→ **Input data**:
════

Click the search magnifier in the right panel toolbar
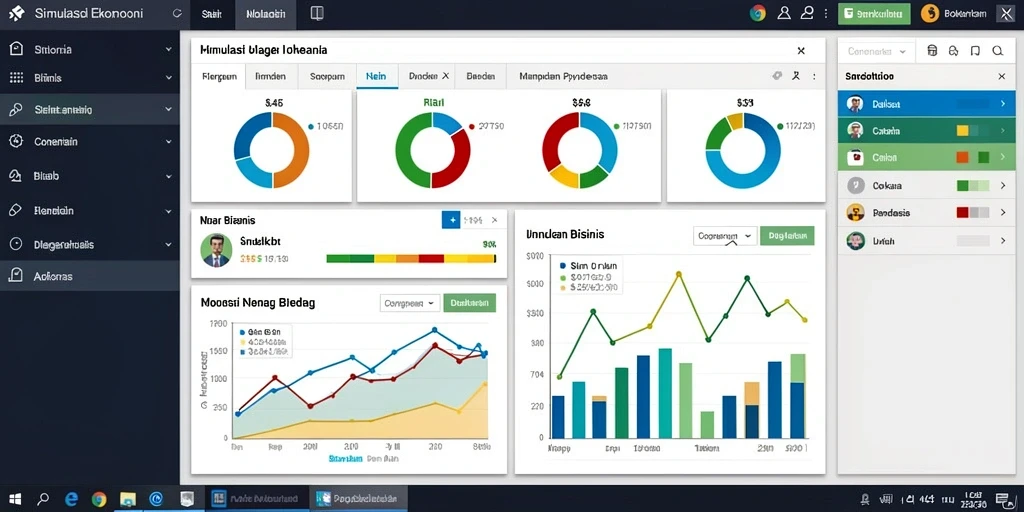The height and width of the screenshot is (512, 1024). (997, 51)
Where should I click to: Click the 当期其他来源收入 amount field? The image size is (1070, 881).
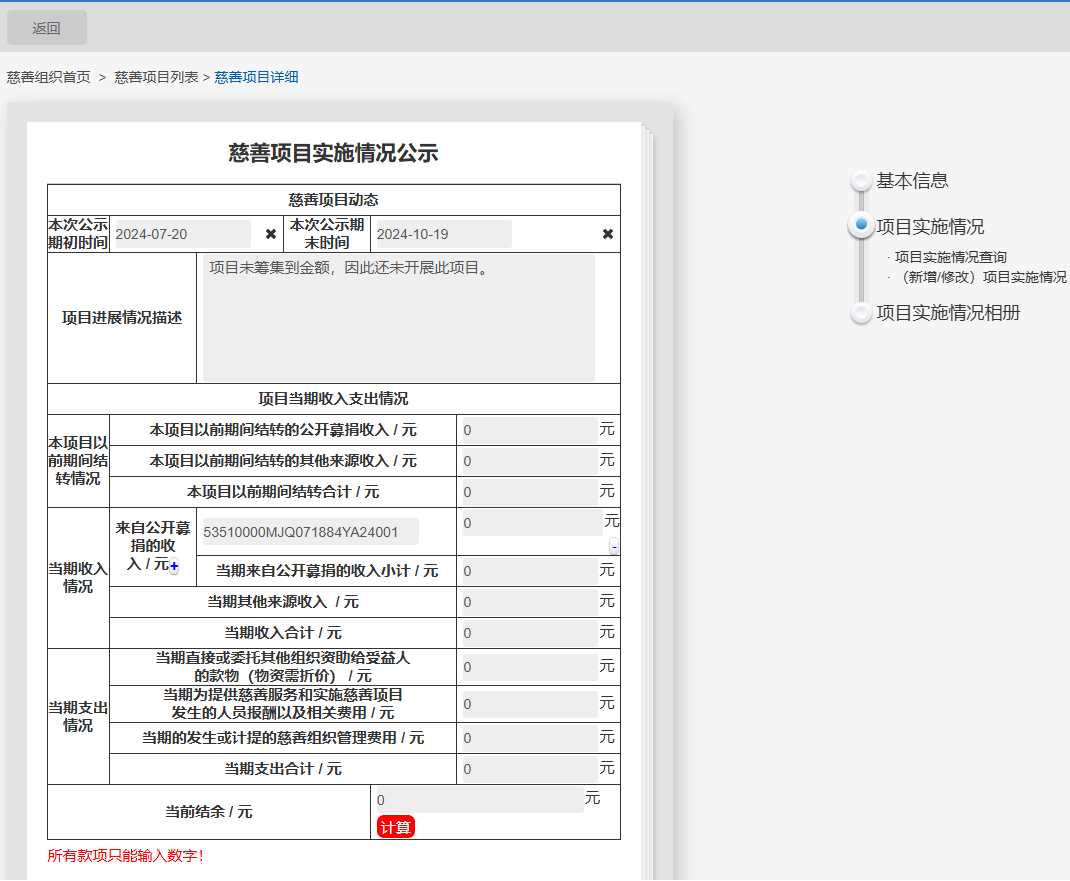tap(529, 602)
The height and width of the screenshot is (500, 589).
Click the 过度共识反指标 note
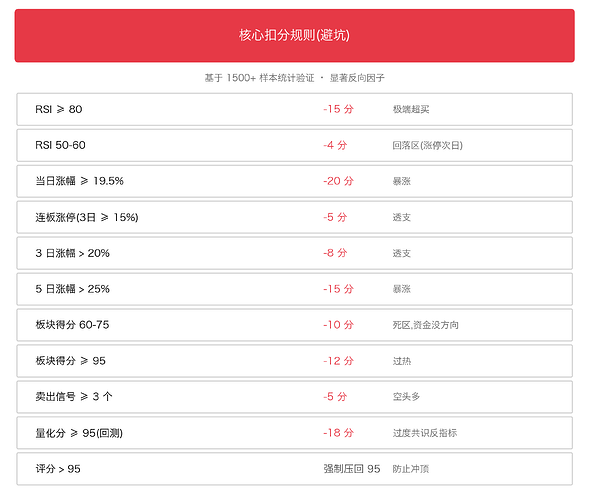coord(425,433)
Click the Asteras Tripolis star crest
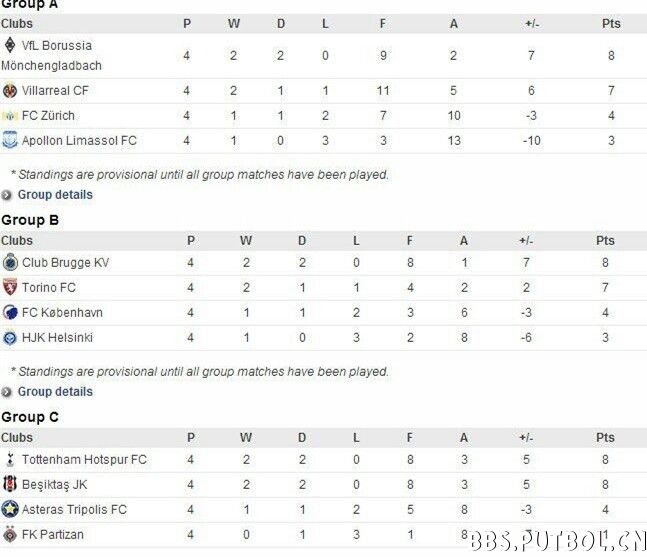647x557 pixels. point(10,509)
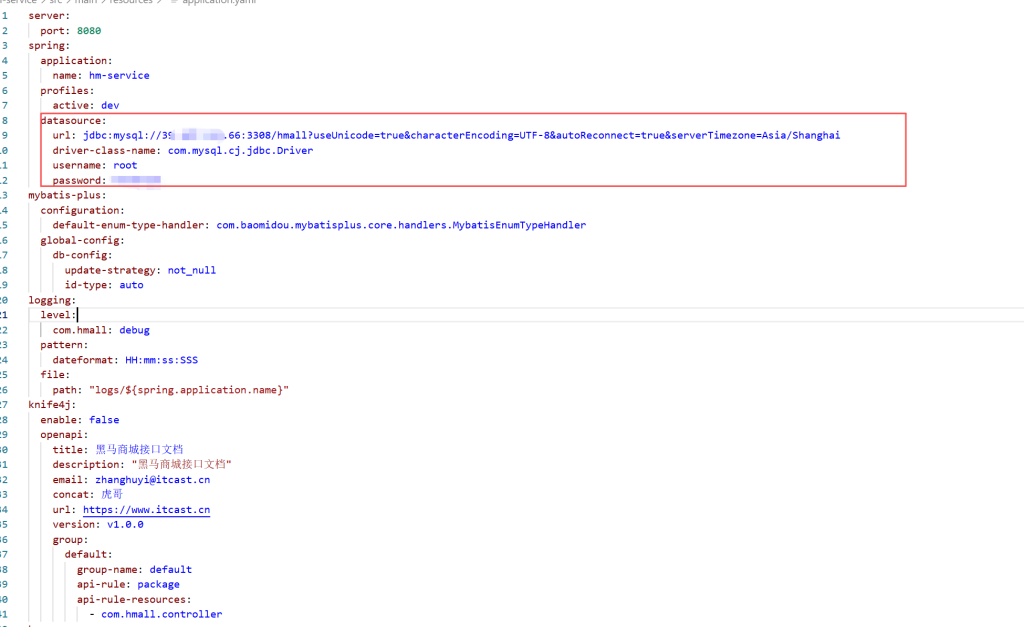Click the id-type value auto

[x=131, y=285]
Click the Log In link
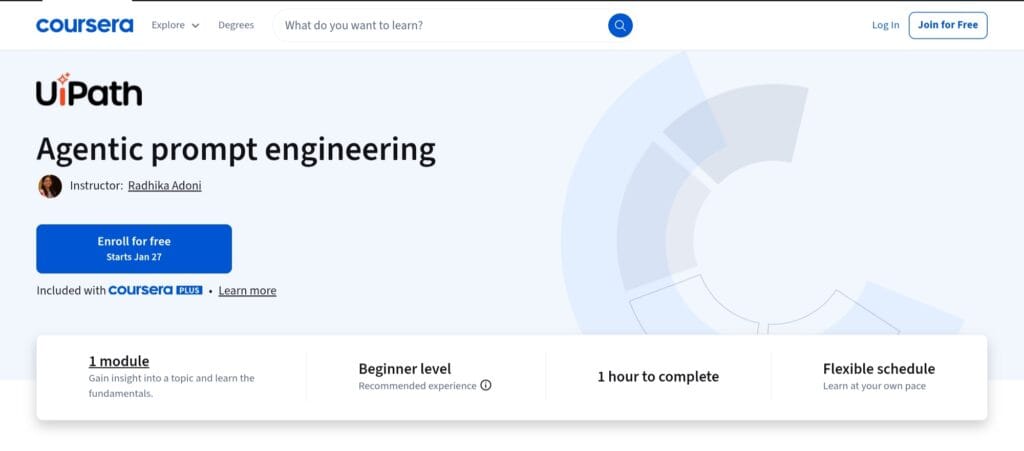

════

Leave the pictures out, and print every line of the listing exactly as written.

Click the search magnifier in the right panel toolbar
The height and width of the screenshot is (512, 1024). (997, 51)
Where should I click to: Click the 当期其他来源收入 amount field? The image size is (1070, 881).
tap(529, 602)
The height and width of the screenshot is (500, 589).
Click the 过度共识反指标 note
coord(425,433)
Click the Asteras Tripolis star crest
647x557 pixels. point(10,509)
Click the id-type value auto

[x=131, y=285]
Click the Log In link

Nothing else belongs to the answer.